In order for an employee to take action in response to the termination of employment, the employment must have come to an end at the initiative of the employer. The Fair Work Act 2009 stipulates that for the purposes of an unfair dismissal claim a person has been dismissed if:
1) the person’s employment with his or her employer has been terminated on the employer’s initiative; or
2) the person has resigned from his or her employment, but was forced to do so because of conduct, or a course of conduct, engaged in by his or her employer.
The second part of the definition refers to what is known as a ‘constructive dismissal’. A constructive dismissal occurs when an employee resigns from their position, but the termination of employment at the initiative of the employer.
The Fair Work Commission will assess whether the employment relationship was brought to an end by the employer’s conduct, even though it was the employee who in fact resigned. If the decision to resign was brought about by the initiative of the employer, then the employee has a case for Unfair Dismissal. Whether or not Fair Work will rule that a case is constructive dismissal, always depends on the facts of the case.

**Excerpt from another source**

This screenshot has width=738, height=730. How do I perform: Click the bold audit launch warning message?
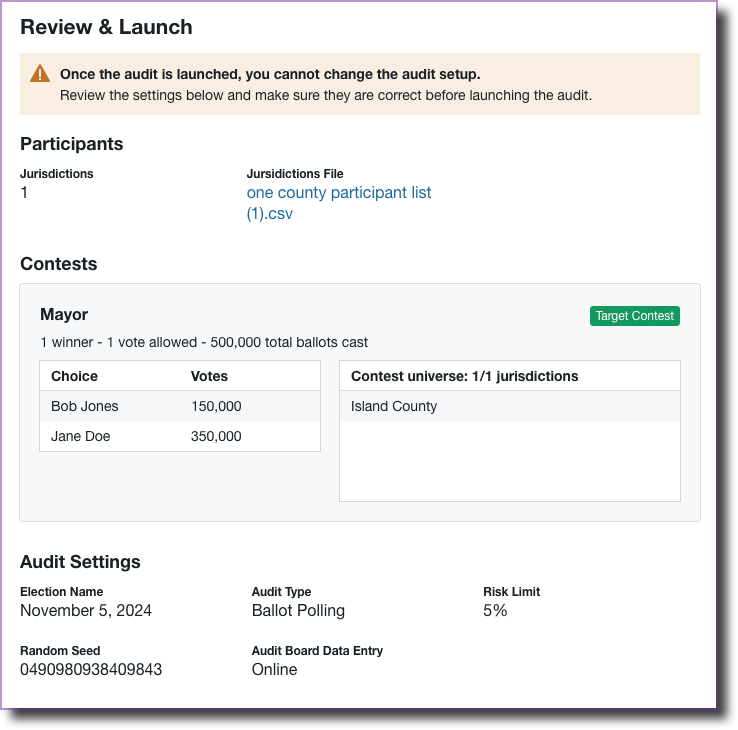(270, 74)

A leading case on constructive dismissal is Mohazab v Dick Smith Electronics. Mohazab was an employee of Dick Smith Electronics. During questioning about the disappearance of stock in the store the employee was told that he was to either resign or face a police investigation. A letter of resignation was prepared by the employer and given to Mohazab to sign. The employee then brought an unfair dismissal claim, and Dick Smith argued that the employee had voluntarily resigned because he was worried about the police. The court decided that the decision to resign or face police investigation was termination at the initiative of the employer. The determination was made because the employee had no other choice but to resign, and it was due to his employer’s conduct that termination had occurred.

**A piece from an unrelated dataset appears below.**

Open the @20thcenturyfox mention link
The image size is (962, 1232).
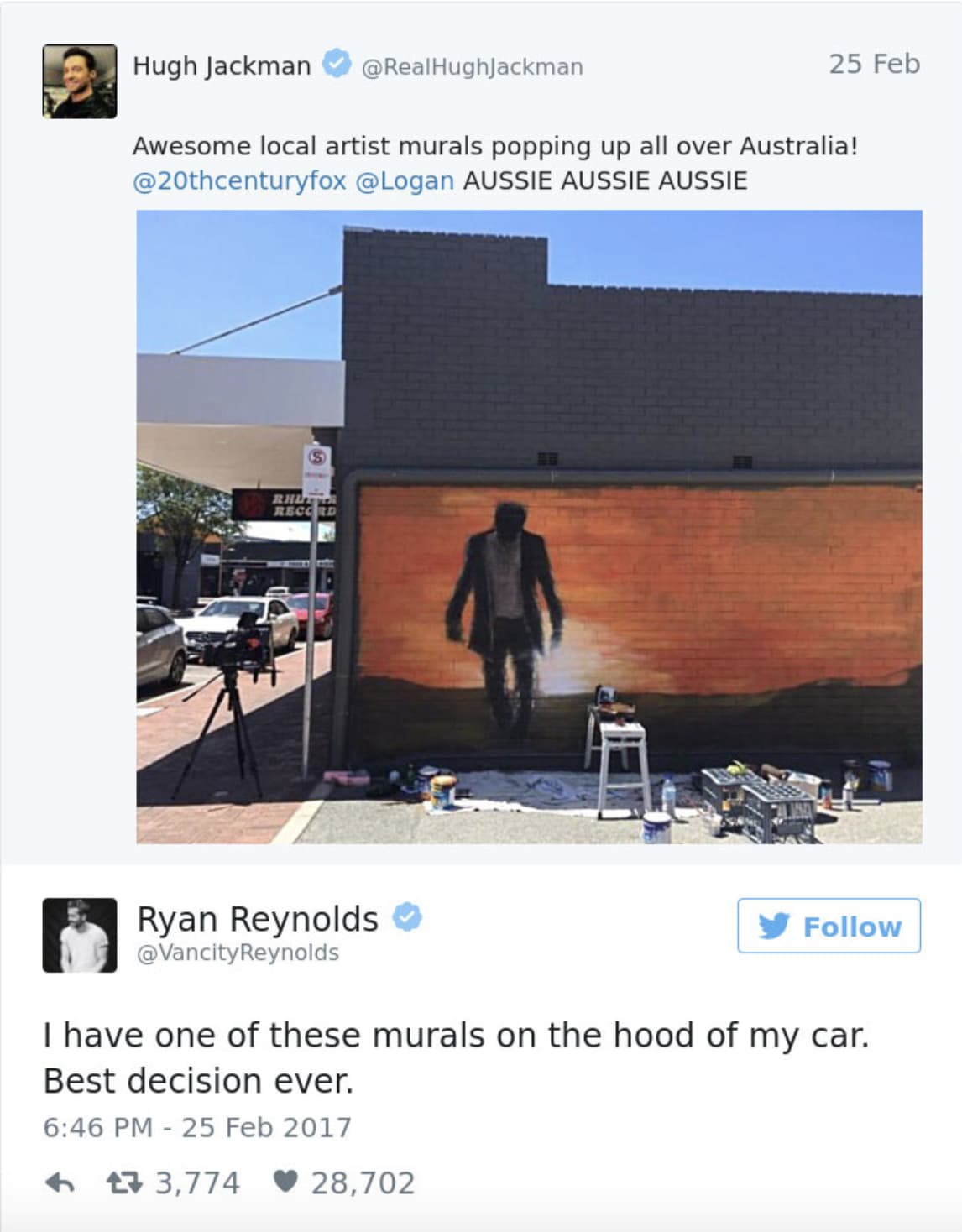coord(239,180)
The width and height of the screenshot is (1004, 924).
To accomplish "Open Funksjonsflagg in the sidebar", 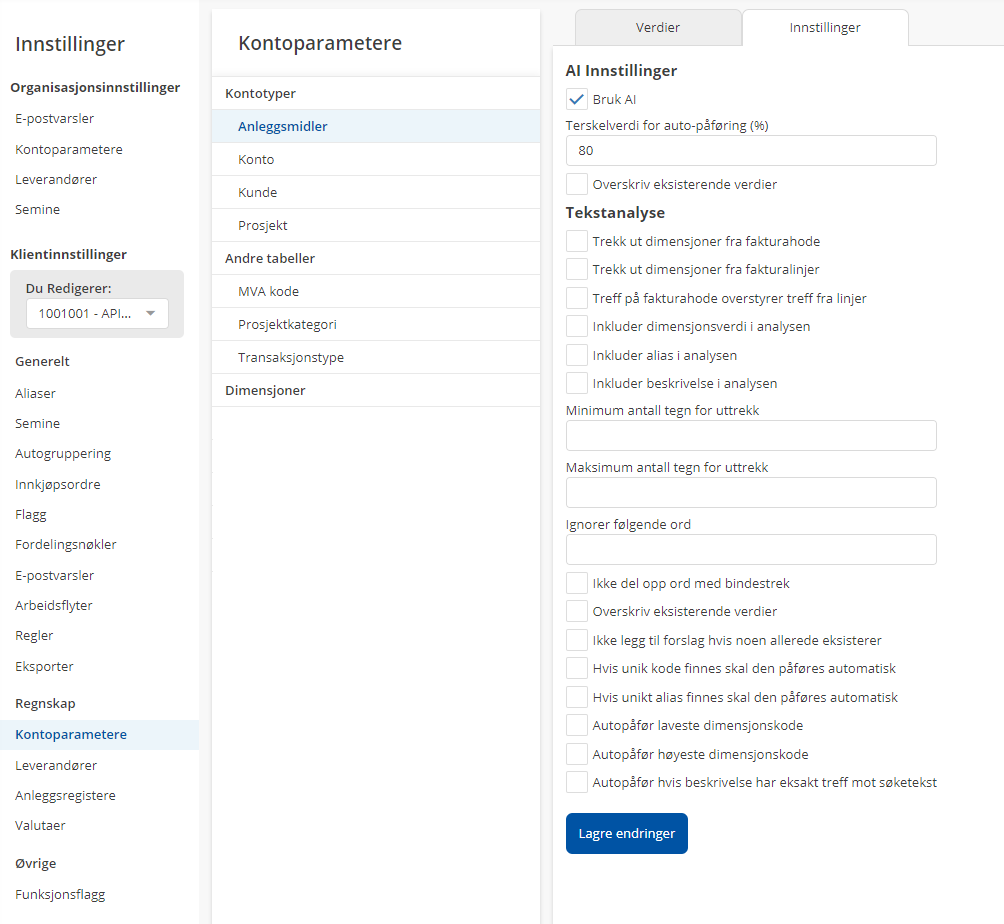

Another recent case this year shows that constructive dismissal cases can swing the other way too. In the case of Carter v MSS Security P/L, the employee, Carter, was demoted from his position as the site manager for the Commonwealth Bank Branch at Olympic Park in Sydney. The demotion followed a complaint from another employee where the applicant was accused of failure to follow company policies, failure to communicate, and an inability to fulfil the requirements of site manager. The applicant was provided with a new employment contract. The applicant refused to accept the demotion and alleged that the demotion was a termination of his contract of employment because there was a substantial change to his remuneration (from $75,000 to $41,797 per annum), duties and location of work.
Carter stated he was forced to resign due to the actions of his Employer. MSS Security argued that the demotion did not result in dismissal because the employment contract permitted demotion, and argued that the employee had in fact resigned voluntarily.
The Commission ruled that in this case the demotion of the employee did not constitute a dismissal and found that there was no intention to dismiss the employee by MSS Security. The employer did not end the employment relationship as it demoted the applicant in line with the employment contract, which provided for demotion from the specific position and location named in the contract because of ‘performance’ or client request. The Commission was satisfied that the allegations against the employee were substantiated and MSS Security’s investigation process was satisfactory. The unfair dismissal application was dismissed by the Commission.
Here are some of our tips to avoid the risks constructive dismissal:
- DO follow a fair process when conducting investigations, without a predetermined outcome
- DON’T write a resignation letter on behalf of your employee and get them to sign it
- DON’T make the workplace so uncomfortable for someone they have no choice but to leave
- DON’T give your employee an ultimatum (resign or be terminated)
Ask yourself, are you actually terminating the employee? If you are, be clear and sure about your reasons for terminating the employee and follow a procedurally fair process. If an employee is resigning, is it because you want them to leave and have actually “pushed them out?” If the answer is yes, you are at risk of a constructive dismissal case.